Given a training data set of historical transactions, the problem is to discover the classification association rules (CARs) with significant supports and high confidences (attribute values that have frequencies above user specified minimum support and minimum confidence thresholds). One subset of the generated CARs is chosen to build an automatic model (classifier) that could be used to predict the classes of previously unseen data. This approach, which uses association rule mining to build classifiers, is called Associative Classification (AC) (Liu et al., 1998; Li et al., 2001; Thabtah et al., 2005; Yoon & Lee, 2008; Niu et al., 2009). In addition, unlike traditional data mining methods such as neural networks (Wiener et al., 1995) and probabilistic methods (Duda & Hart, 1973), which produce classification models that are hard to understand or interpret by end-user, associative classification produces rules that are easy to understand and manipulate by end-users.

There are many applications where associative classification is suitable, including: credit applications, insurance fraud detection, medical diagnosis, text categorization and email classification. Text Categorization (TC) is one of the important problems in data mining and machine learning communities. This problem is considered large and complex since the data are massive and have large dimensionality. Categorization involves building a model from classified documents, in order to classify previously unseen documents as accurately as possible (Hadi et al., 2007).

Classifiers are widely used because of the ease of the interpretability of the models or set of rules they generate. These classifiers perform exceptionally well on complete data sets, meaning, the data is clean, correct, and does not have missing attribute values. To generate the model or train the classifier, the training process uses attributes and values relative to each other to segregate the data and generate a rule relative to a particular class. This poses a problem with incomplete data as the models produced by traditional rule based classifiers are sensitive to missing attribute values in unseen data (Williams et al., 2012).

1.1. Data Mining

Associative classification is a branch of a larger area of scientific study known as data mining. Fayyad et al. (1998) define data mining as one of the main phases in Knowledge Discovery from Databases (KDD), which extracts useful patterns from data. The availability of high speed computers, automated data collection tools and large memory capacities made the process of assembling and storing enormous quantities of information possible, such as the number of sales transactions during one year for a big retail store is large. This enormous growth of stored databases provided an opportunity for new intelligent data techniques, which can produce useful information from these databases. The process of extracting this useful knowledge is accomplished using data mining techniques.

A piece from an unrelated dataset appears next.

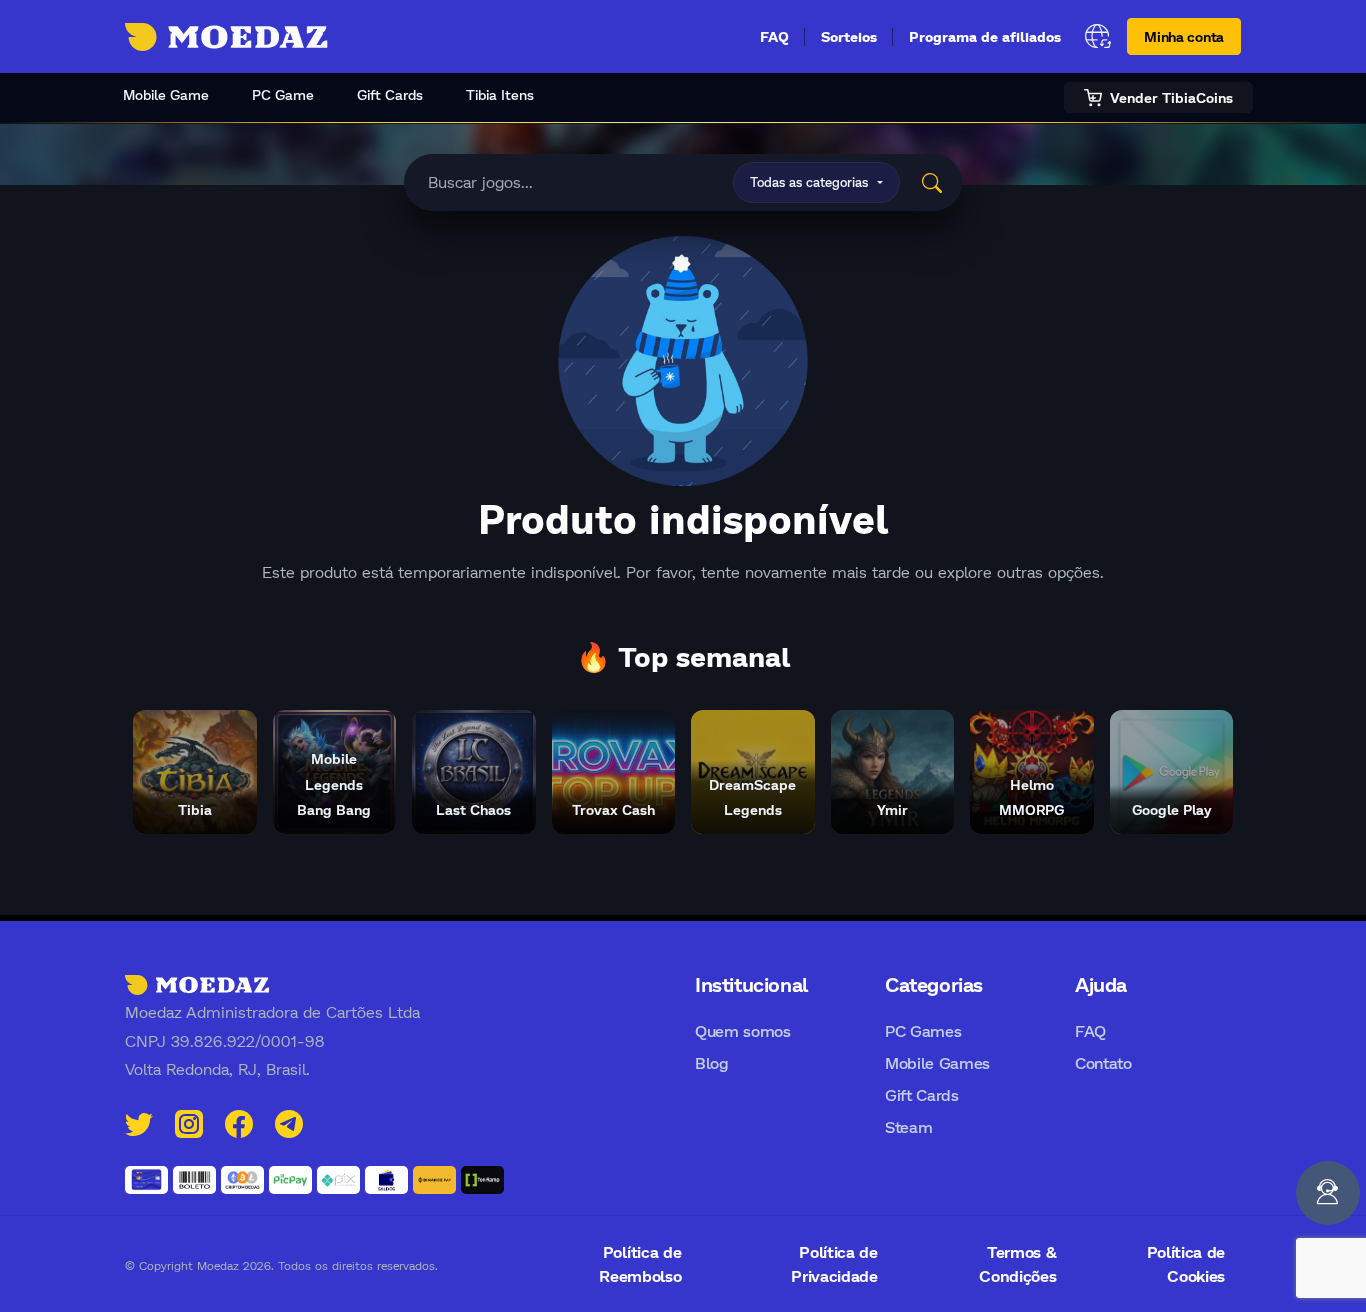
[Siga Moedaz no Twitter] (139, 1121)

KDD comprises more than one phase where data mining is one of its primary phases. Other phases in KDD are data selection, data cleansing, data reduction, pattern evaluation and visualization of the discovered information (Fayyad et al., 1998). Data mining can be used for many tasks including classification, clustering, association rule discovery, and outlier analysis (Witten & Frank, 2000). These tasks can be accomplished using various data mining techniques that are adopted from different scientific fields, particularly statistics and artificial intelligence. There is no single data mining technique applicable to all tasks and when it comes to selecting a technique for a particular problem, the choice is very critical, as one technique could work well for one problem but it could be poor elsewhere. There are many factors that can be considered before taking such a decision like the size and nature of the data, attribute types (text, real…etc), number of columns, output format, and more importantly the goal of application. Some of the primary data mining tasks include: Classification, Clustering, Regression, Association Rule Discovery, and Outlier Analysis.